───── Excerpted data ─────

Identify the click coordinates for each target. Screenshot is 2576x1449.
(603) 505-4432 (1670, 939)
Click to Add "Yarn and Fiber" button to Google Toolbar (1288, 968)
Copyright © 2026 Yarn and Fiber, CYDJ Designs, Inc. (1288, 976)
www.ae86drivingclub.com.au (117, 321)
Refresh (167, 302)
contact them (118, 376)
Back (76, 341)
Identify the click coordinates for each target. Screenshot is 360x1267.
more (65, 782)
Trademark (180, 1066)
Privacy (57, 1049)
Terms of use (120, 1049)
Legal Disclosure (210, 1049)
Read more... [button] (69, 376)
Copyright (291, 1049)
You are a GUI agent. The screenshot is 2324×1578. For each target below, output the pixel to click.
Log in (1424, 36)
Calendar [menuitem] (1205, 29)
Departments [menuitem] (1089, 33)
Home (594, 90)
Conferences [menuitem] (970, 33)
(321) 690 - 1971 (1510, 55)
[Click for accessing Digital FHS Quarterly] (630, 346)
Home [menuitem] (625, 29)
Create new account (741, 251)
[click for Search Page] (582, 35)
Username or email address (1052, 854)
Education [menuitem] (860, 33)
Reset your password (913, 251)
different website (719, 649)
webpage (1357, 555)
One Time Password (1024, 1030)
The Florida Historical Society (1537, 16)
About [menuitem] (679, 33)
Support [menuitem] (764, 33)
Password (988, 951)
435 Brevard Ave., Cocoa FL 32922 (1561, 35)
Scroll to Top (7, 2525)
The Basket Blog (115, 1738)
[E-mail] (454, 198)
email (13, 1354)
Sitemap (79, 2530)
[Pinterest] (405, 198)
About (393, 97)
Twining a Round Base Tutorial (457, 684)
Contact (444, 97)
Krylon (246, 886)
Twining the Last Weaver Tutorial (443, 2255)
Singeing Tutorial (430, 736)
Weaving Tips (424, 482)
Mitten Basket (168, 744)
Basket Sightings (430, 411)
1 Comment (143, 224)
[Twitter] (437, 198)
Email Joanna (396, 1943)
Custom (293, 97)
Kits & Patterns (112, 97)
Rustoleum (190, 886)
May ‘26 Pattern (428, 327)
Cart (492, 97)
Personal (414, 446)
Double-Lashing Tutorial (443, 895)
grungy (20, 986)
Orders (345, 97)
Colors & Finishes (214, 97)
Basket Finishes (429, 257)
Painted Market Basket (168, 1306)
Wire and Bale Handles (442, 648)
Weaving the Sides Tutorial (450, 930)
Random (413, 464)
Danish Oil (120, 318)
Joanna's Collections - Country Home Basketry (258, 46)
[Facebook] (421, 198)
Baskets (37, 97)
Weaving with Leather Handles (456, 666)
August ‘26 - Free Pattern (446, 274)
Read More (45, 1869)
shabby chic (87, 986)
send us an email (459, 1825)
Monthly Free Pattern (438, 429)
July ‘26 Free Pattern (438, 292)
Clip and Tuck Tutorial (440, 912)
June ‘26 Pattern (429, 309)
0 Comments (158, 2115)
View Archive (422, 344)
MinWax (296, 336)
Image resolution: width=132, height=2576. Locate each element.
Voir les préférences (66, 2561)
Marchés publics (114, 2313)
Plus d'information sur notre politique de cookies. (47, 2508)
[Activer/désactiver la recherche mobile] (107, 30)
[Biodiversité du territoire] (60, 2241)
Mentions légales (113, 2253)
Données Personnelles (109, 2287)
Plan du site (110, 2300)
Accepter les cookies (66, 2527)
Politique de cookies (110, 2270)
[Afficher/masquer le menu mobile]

─────

• [Prompt]: Show the lines where the word "Fiber" appears in the entries.

• [The completed task]:
Click to Add "Yarn and Fiber" button to Google Toolbar (1288, 968)
Copyright © 2026 Yarn and Fiber, CYDJ Designs, Inc. (1288, 976)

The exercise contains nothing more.